National Girl Child Day: Empowering India’s Daughters
In the past decade, India has made phenomenal progress in empowering its girls. Areas such as education and political empowerment have witnessed a positive change. Today, a higher percentage of girls are enrolled in primary and secondary schools than boys. This is a step in the right direction for our country where only 63% of women are literate.
The Government has taken significant interest in empowering women. Initiatives such as National Program for Education of Girls at Elementary Level, Sakshaar Bharat Mission for Female literacy and several others have been the primary drivers of this transformation.
Another example of this is the ‘Mulgi Shikhli Pragati Zhaali’ (Educate a girl, and the family prospers) movement in Maharashtra. The effort behind this initiative was to increase literacy among girl children.
However, since India’s agriculture sector is still labour intensive, farmer-parents have to choose between education and help on the farm. And who better than their own kids to take up this task?
But we can hope to see changes given the advent of modern agriculture.

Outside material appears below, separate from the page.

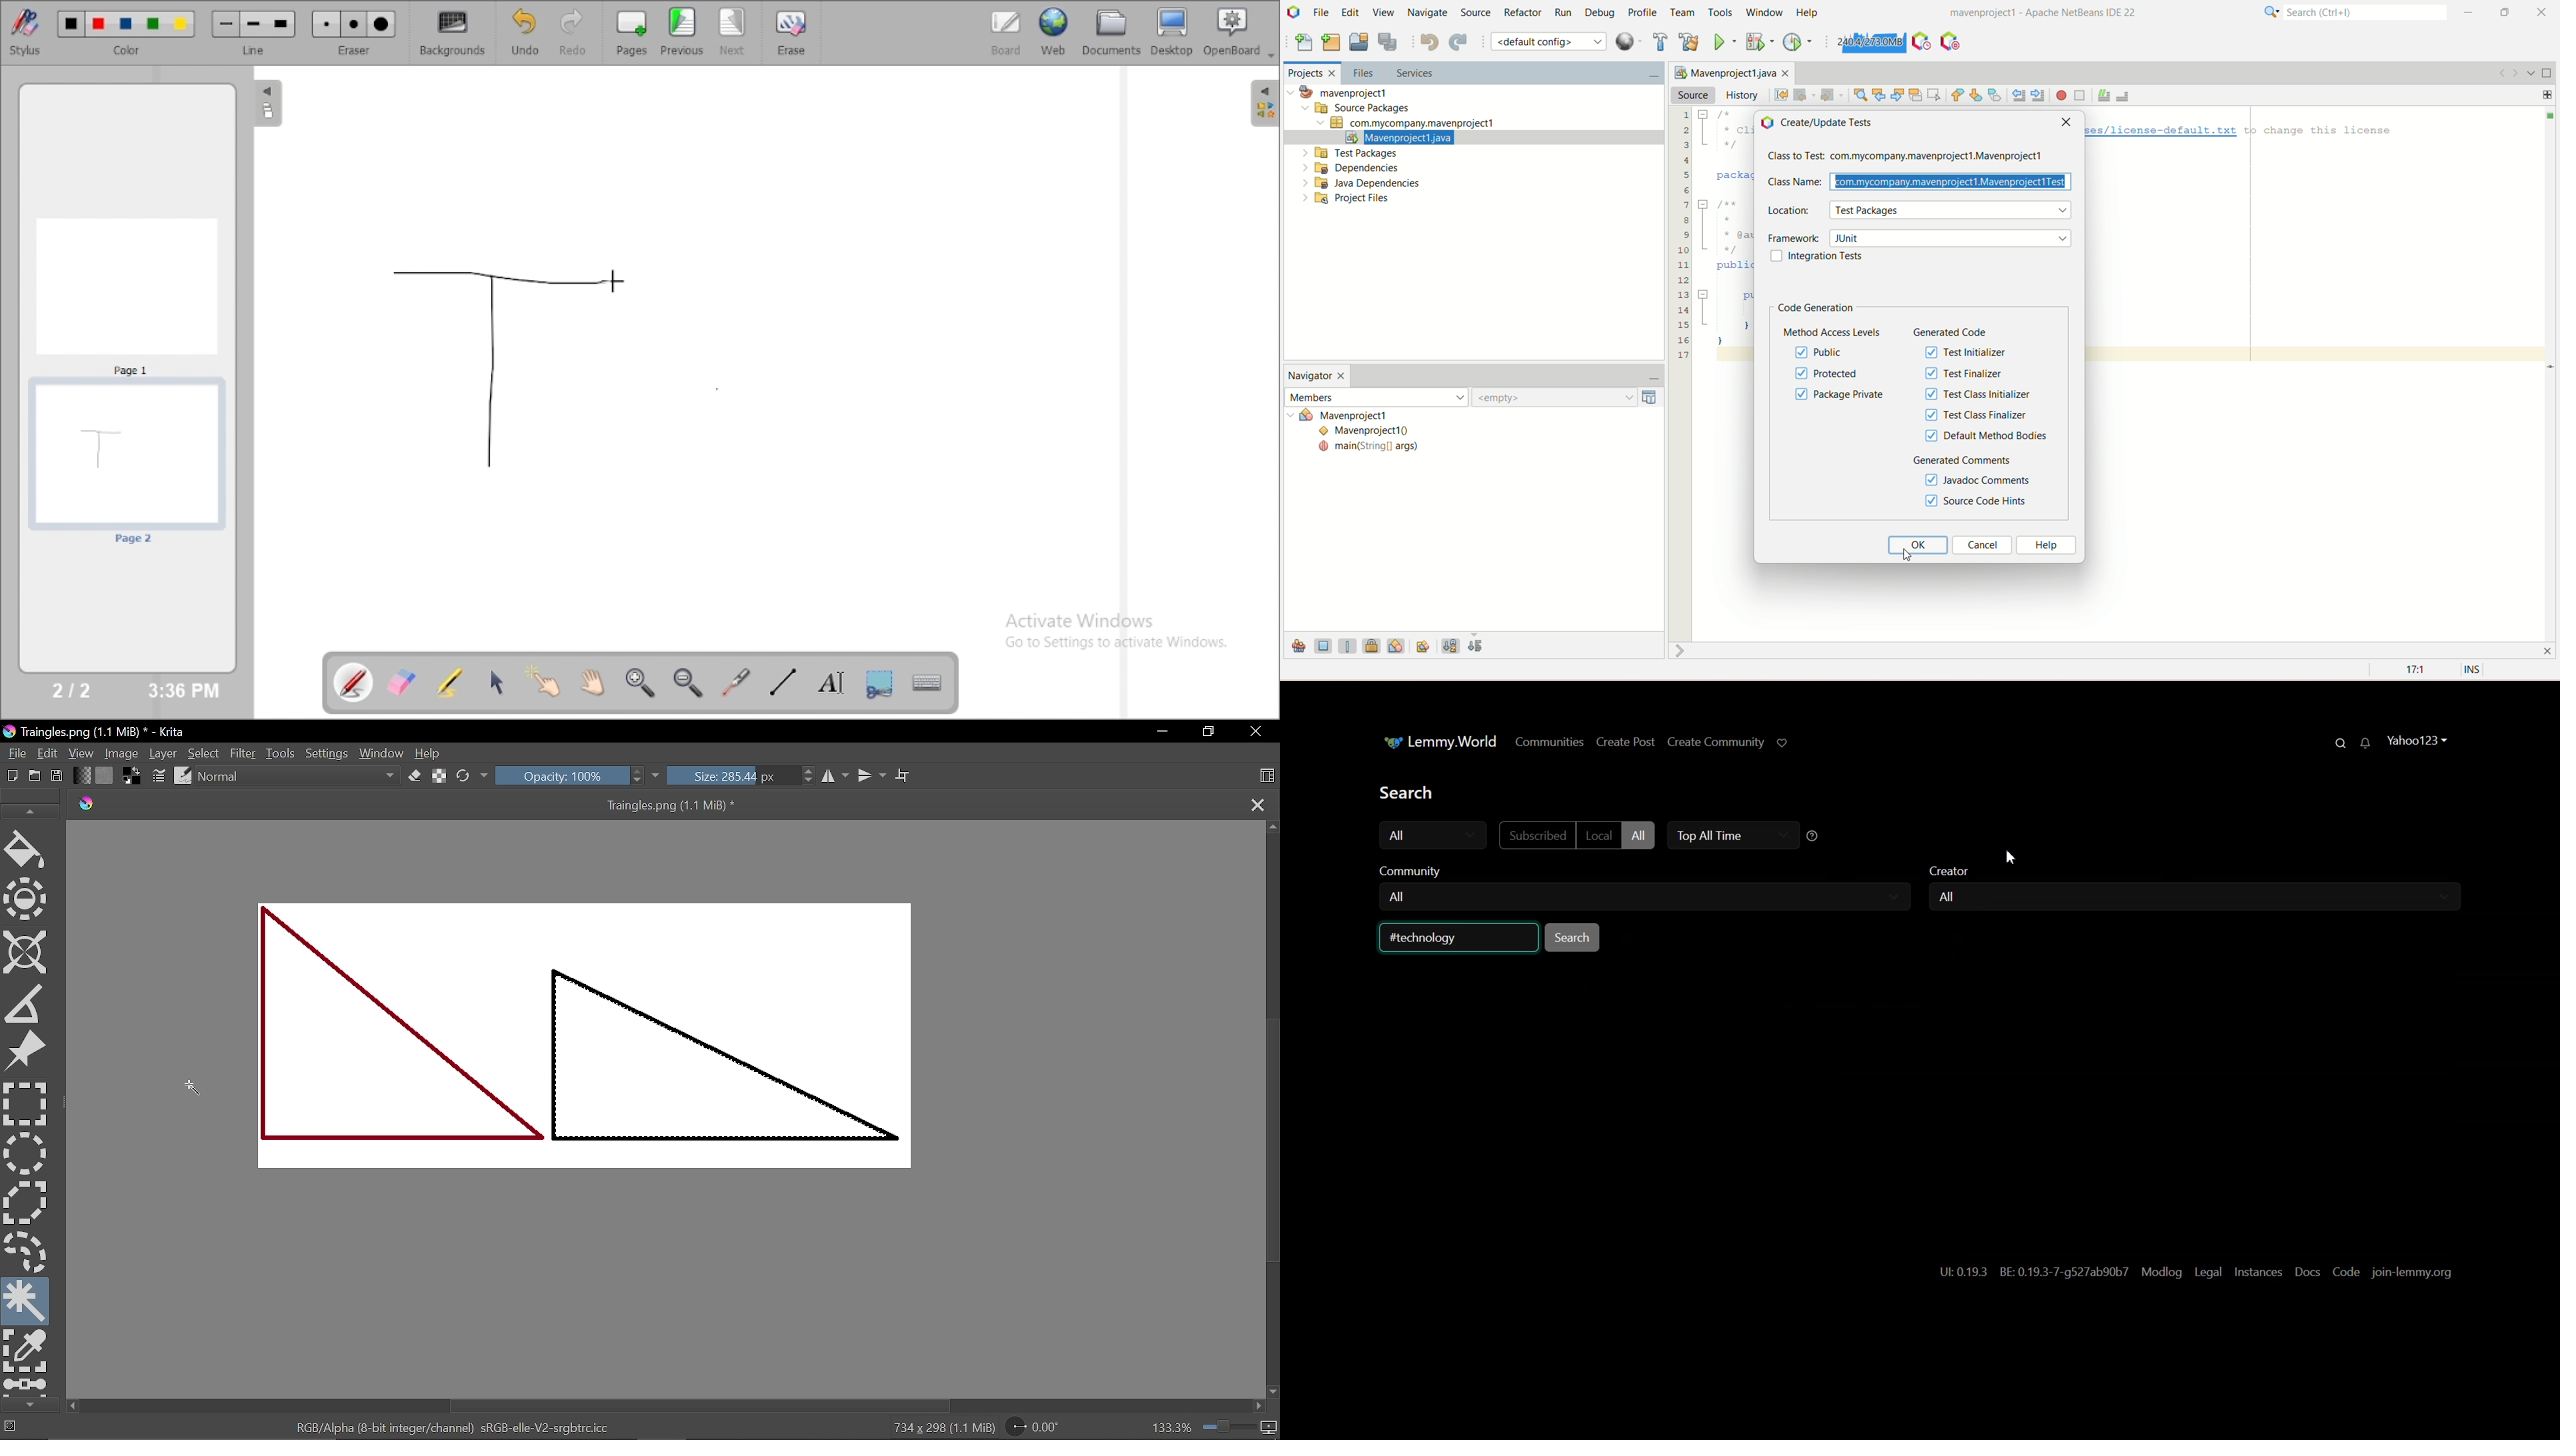  I want to click on Move left, so click(72, 1406).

To briefly take you through it – Irrigation systems, hybrid and GMO seed variations as well as other modern farming techniques have turned our country from a net importer into a net exporter of crops such as cotton.
If you’re wondering how this is relevant, here’s the answer. These technologies along with farm mechanization, precision farming and other advances in agriculture have led to decreasing the number of people required on the farm and still increasing yield. Given such advances, our farmers will no longer have to have their children help on tea, cotton plantations to make ends meet.
Also, this development will eventually lead to girls going back to school. Parents will no longer have to withdraw their children from the education system.
Now the onus of furthering this improvement lies on us, the people of our country. At Monsanto, we play our part in nurturing India’s young daughters.
Monsanto and AFPRO
To empower the women in rural areas, Monsanto has undertaken initiatives in the space of education, health and hygiene. Together with Action for Food Production (AFPRO), we initiated a sanitary napkin making unit to promote the importance of hygiene for adolescent girls. This unit is operated by women self-help groups.
Monsanto and Deshkal
In line with our focus on children’s education, this project aimed at enhancing school effectiveness and quality of teaching practices to improve the learning levels of children. The project was successfully able to improve school–community engagement and increase parents’ involvement in their children’s education.
Monsanto and CARE
Monsanto in partnership with NGO Centre for Applied Research & Extension (CARE) has also initiated a residential bridge school for dropouts in Karnataka where it is currently supporting 15 girls –earlier working as child labourers to mainstream them back into formal schools.
While there has been marked improvement in this area, there is still considerable room left for more. Empowering our girls is vital, not just for families, but the nation as a whole. We must spearhead the positive shift in equality and education for every single girl child throughout the country. Wherever you can, in your own little ways, encourage a girl to keep up the momentum at school. After all, health, safety and education are her birth rights too!